これまで紙やデータベースに眠っていた記録を、必要なときに必要なかたちで引き出せるようにした点が特徴といえます。この取り組みにより、現場で働く社員一人ひとりの安全に対する意識を高め、より実効性のある指導体制を築くことを目指しています。
若手への知識継承が課題に
建設業界では、経験の浅い社員へ技術や安全に関する知識をどう引き継ぐかが長年の課題となってきました。戸田建設ではこれまでも、過去の災害事例やヒヤリハット情報をデータベースとして蓄積してきましたが、現場が忙しいなかで若手社員が大量のデータから必要な情報を探し出すには、多くの時間と手間がかかっていたといいます。
そこで同社は、検索拡張生成という仕組みを持つ生成AIを取り入れ、現場の状況に合わせて過去の知見をその場ですぐに提示できる体制を整えました。膨大な記録のなかから人の手で該当箇所を探し出す作業を、AIが肩代わりするかたちです。
社員が実際の作業を通じて安全のポイントを的確につかみ、知見を早いうちから身につけられるようにすることで、人材育成のスピードと安全水準の両方を引き上げる狙いがあります。若手社員だけでなく、指導にあたるベテラン社員にとっても、伝えるべき内容を漏れなく確認できる助けになると期待されています。
3つの社内システムを横断して活用
今回のチャットボットは、これまで別々のシステムに分かれて保存されていたデータを、まとめて活用できるように設計されています。連携先となるのは次の3つです。

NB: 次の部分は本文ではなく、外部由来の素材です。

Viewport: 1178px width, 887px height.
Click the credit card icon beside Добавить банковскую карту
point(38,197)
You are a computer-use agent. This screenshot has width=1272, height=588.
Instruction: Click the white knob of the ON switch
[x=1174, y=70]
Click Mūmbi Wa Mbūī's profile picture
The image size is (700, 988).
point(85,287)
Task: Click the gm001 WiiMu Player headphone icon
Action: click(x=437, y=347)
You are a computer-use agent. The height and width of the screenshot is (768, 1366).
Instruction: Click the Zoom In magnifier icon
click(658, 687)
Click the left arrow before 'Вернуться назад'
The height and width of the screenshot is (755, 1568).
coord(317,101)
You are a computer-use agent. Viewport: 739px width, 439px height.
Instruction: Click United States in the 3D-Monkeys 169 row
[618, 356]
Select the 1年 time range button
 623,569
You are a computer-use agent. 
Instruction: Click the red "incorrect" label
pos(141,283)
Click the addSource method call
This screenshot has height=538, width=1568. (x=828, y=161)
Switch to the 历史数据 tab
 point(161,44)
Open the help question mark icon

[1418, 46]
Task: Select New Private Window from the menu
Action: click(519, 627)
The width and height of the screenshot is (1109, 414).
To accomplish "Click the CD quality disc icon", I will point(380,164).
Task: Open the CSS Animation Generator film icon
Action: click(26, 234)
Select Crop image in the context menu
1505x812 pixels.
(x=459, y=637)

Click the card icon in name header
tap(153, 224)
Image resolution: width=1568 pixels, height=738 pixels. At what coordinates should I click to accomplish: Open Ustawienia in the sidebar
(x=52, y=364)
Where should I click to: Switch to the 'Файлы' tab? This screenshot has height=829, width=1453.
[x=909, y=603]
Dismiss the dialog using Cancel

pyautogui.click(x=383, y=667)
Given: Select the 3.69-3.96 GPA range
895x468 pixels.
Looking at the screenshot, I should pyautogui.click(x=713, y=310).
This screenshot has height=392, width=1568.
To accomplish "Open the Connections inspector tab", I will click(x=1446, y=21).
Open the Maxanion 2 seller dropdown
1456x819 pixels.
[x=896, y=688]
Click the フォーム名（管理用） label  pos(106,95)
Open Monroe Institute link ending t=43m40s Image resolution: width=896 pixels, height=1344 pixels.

- 安全ポータル:過去の災害事例や事故情報を管理するシステム
- ヒヤリポ:現場で起きたヒヤリハット事例を記録するアプリケーション
- 環境・品質管理システム:環境や品質に関するトラブル事例を管理するシステム
これらのデータをAIが横断的に読み込むことで、現場ごとの状況に応じた情報を効率よく引き出せるようになりました。従来はそれぞれのシステムを個別に開いて確認する必要がありましたが、今回のチャットボットを窓口にすることで、複数のデータベースを一度に照らし合わせながら該当する情報を絞り込めるようになっています。
対話形式で回答、根拠資料にも直接アクセス
利用者がその日の作業内容を入力すると、AIは3つのシステムに登録された過去事例のなかから関連性の高いものを見つけ出し、整理したかたちで回答します。回答には、該当する過去事例の概要に加え、発生の背景を人的要因・管理的要因・物や自然による要因という3つの視点から分析した内容が含まれます。
さらに、その場での対応にあたる緩和処置と、今後に向けた再発防止策も具体的に示されます。回答の根拠となった社内資料へのリンクも表示されるため、PDFファイルや当時の現場写真、図面データといった詳細情報へすぐにたどり着けるようになっています。
専門用語の精度向上へ、全社展開も視野に
今回の開発を通じて、戸田建設はAIの実用化に向けた知見を蓄積できた一方で、建設業特有の専門用語を扱う検索の精度をさらに高める必要があることも見えてきました。
今後はこの取り組みを土台として、より精度の高いシステムを自社で内製化していく方針です。すでに自社開発している「Toda-AI-Portal™」とも連携させ、全社的な展開へとつなげていく計画です。
同社はAI活用の全社標準化にも力を入れており、AIの分析力と社員が現場で培ってきた創造性や経験を組み合わせることで、安全・品質管理をさらに高いレベルへ引き上げ、労働災害の撲滅を目指すとしています。人が積み重ねてきた経験とAIによる情報整理の力を掛け合わせることで、建設現場全体の安全文化を底上げしていく姿勢がうかがえます。